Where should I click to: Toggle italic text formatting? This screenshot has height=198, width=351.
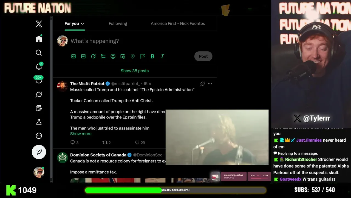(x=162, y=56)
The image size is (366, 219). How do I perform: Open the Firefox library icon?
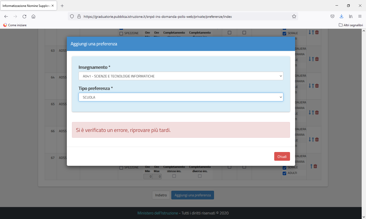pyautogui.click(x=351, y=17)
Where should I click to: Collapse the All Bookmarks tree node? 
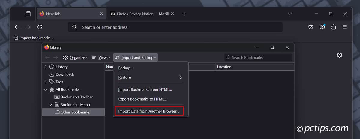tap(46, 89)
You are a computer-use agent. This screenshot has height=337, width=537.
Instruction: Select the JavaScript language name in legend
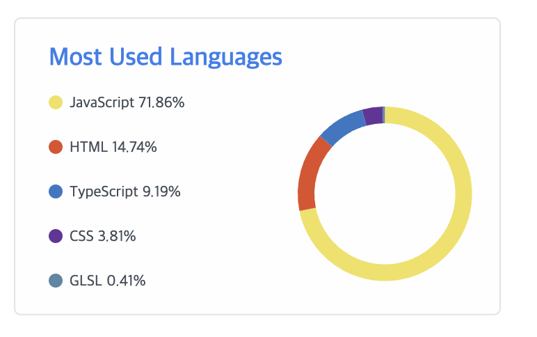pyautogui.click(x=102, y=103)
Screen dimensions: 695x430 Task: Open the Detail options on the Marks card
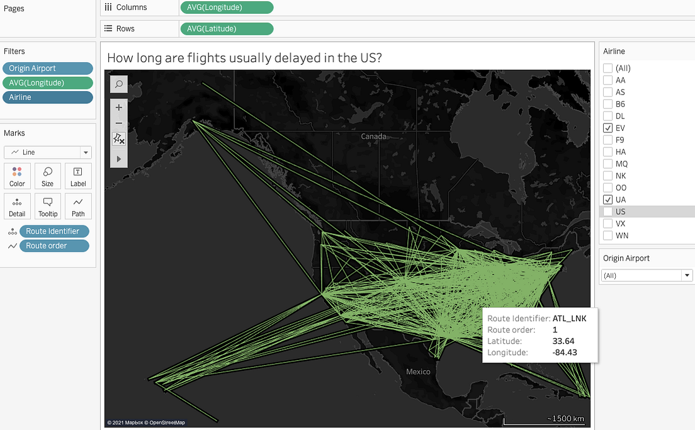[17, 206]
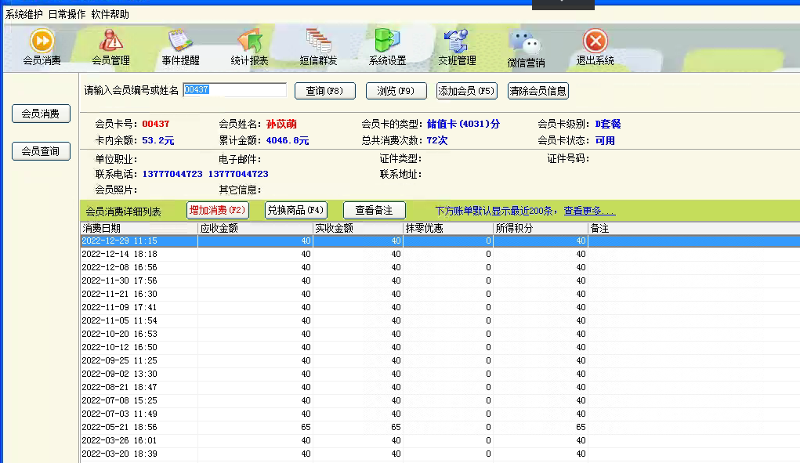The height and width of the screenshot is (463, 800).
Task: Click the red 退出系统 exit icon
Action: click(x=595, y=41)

#####

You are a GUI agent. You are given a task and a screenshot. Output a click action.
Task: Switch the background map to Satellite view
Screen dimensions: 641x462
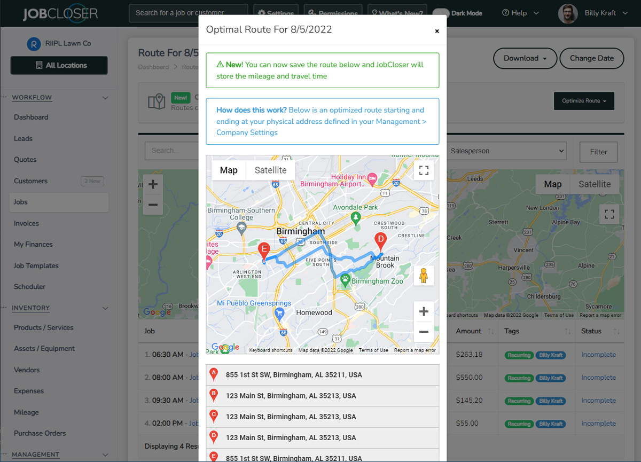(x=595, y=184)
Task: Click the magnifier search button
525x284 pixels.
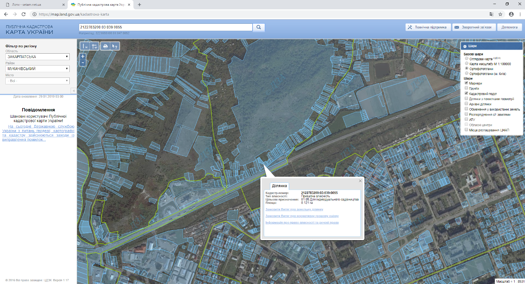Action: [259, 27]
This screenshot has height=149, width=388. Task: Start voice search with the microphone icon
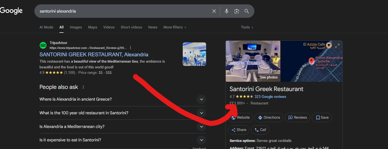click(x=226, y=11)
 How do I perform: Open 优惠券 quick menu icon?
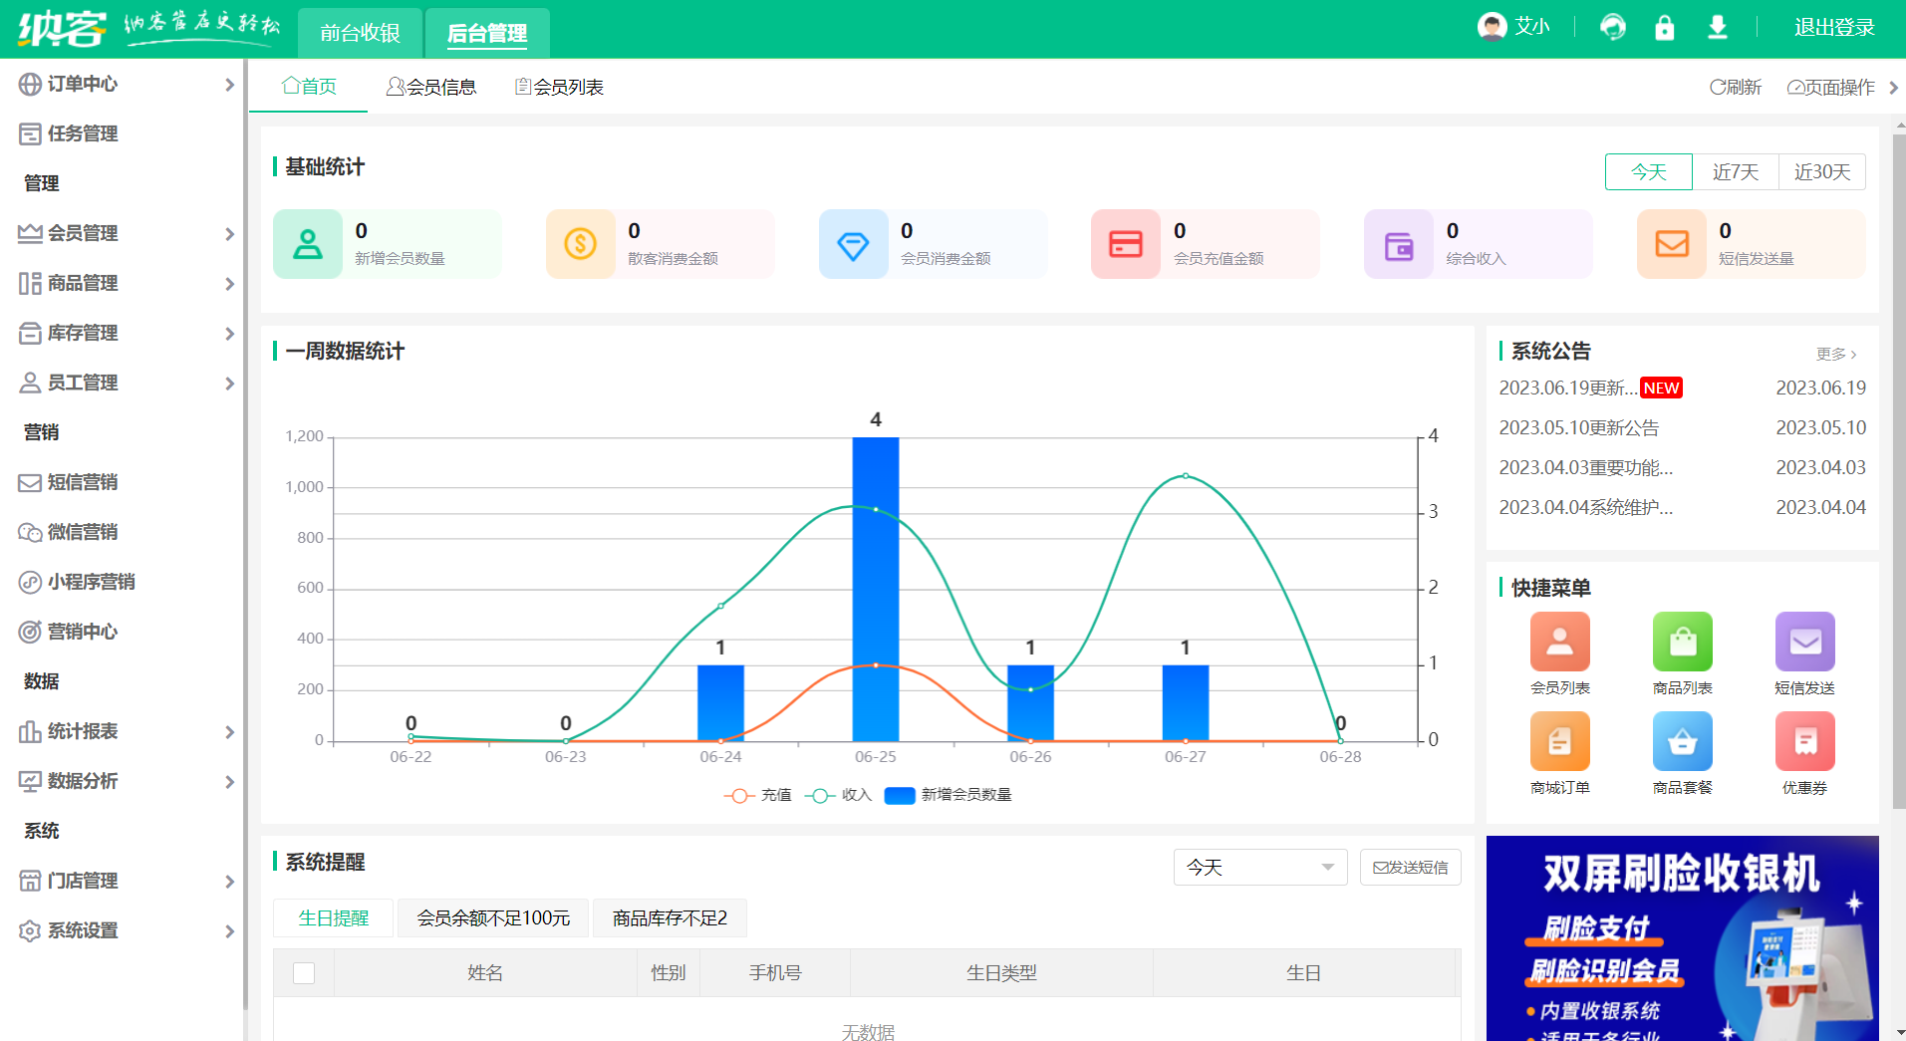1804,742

#####

AIM OF THE TASK => What is the number of lines above that hold the word "agent"? Answer with that number alone.

EXERCISE SOLUTION => 2